A regulator of amino acid sensing links lipid peroxidation and lipid droplet-dependent antioxidant response

Abstract

Recent studies highlight the antioxidant role of lipid droplets (LDs) in shielding unsaturated lipids from peroxidation. While LDs accumulate during oxidative stress, the underlying mechanism remains unclear. Our previous research revealed that intracellular amino acids directly bind to and activate the E3 ubiquitin ligase Ubr1 to degrade Plin2, an LD protein inhibiting lipolysis. Here, we unexpectedly find that Ubr1's ability to bind to amino acids is inhibited during oxidative stress. Mechanistically, oxidative stress-induced lipid peroxidation blocks the activity of Hsc70-4, an ATPase that maintains the amino-acid-binding ability of Ubr1. 4-hydroxynonenal, a reactive product of lipid peroxidation, covalently modifies and inactivates Hsc70-4, leading to Ubr1 inactivation, Plin2 stabilization, and LD accumulation. Increased LDs minimize lipid peroxidation, thus protecting cells from oxidative damage and cell death.

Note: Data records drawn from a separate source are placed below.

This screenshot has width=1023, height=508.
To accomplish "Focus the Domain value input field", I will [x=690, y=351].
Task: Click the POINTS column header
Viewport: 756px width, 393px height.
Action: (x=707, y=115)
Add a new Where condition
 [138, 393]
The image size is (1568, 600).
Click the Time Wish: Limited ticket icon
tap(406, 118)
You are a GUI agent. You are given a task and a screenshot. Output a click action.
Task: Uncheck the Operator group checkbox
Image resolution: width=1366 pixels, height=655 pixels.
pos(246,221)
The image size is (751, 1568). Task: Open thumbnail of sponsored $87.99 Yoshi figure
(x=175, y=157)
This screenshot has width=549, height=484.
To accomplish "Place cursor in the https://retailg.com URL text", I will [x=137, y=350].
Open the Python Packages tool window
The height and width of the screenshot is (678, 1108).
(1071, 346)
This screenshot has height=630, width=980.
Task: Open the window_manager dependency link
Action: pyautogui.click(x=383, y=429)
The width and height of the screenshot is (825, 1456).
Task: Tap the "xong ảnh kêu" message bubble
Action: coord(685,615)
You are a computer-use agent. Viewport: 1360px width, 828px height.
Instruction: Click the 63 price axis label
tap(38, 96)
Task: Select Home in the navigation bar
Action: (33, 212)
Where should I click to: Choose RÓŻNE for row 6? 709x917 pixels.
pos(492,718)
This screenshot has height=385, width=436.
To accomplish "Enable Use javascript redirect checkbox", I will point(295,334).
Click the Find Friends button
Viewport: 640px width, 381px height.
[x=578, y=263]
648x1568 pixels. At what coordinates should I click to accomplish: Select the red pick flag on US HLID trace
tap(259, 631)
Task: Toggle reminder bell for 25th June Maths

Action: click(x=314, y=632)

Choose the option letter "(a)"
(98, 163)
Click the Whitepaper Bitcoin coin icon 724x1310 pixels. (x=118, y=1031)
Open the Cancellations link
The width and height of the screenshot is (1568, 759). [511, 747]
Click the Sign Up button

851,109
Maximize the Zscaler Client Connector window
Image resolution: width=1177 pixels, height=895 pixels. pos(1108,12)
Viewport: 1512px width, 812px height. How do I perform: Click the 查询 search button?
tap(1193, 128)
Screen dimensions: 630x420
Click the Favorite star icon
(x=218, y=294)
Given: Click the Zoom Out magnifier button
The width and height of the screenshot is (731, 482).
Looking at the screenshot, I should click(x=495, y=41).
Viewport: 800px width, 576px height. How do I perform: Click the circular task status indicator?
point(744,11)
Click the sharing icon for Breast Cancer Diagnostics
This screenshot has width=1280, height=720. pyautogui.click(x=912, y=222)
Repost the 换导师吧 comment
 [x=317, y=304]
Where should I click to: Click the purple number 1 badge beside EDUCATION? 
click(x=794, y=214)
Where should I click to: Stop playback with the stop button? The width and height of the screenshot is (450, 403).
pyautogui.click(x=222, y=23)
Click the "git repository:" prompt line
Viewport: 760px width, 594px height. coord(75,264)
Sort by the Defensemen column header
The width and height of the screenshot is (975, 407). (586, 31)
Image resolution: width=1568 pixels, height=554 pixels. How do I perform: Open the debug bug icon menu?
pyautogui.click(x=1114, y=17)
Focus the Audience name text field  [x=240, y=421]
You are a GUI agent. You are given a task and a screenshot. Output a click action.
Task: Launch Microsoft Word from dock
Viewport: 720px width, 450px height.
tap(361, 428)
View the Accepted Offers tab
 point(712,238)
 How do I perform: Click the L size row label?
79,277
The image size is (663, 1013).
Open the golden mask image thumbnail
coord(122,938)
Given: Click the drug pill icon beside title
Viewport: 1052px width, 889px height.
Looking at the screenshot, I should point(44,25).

Together, we identify a regulator of amino acid sensing with redox-dependent activity, bridging the gap in understanding how lipid peroxidation stimulates LD-dependent antioxidant responses.

Keywords: 4-hydroxynonenal; HSPA8; Hsc70-4; Plin2; Ubr1; amino acid sensing; antioxidant response; lipid droplet; lipid peroxidation.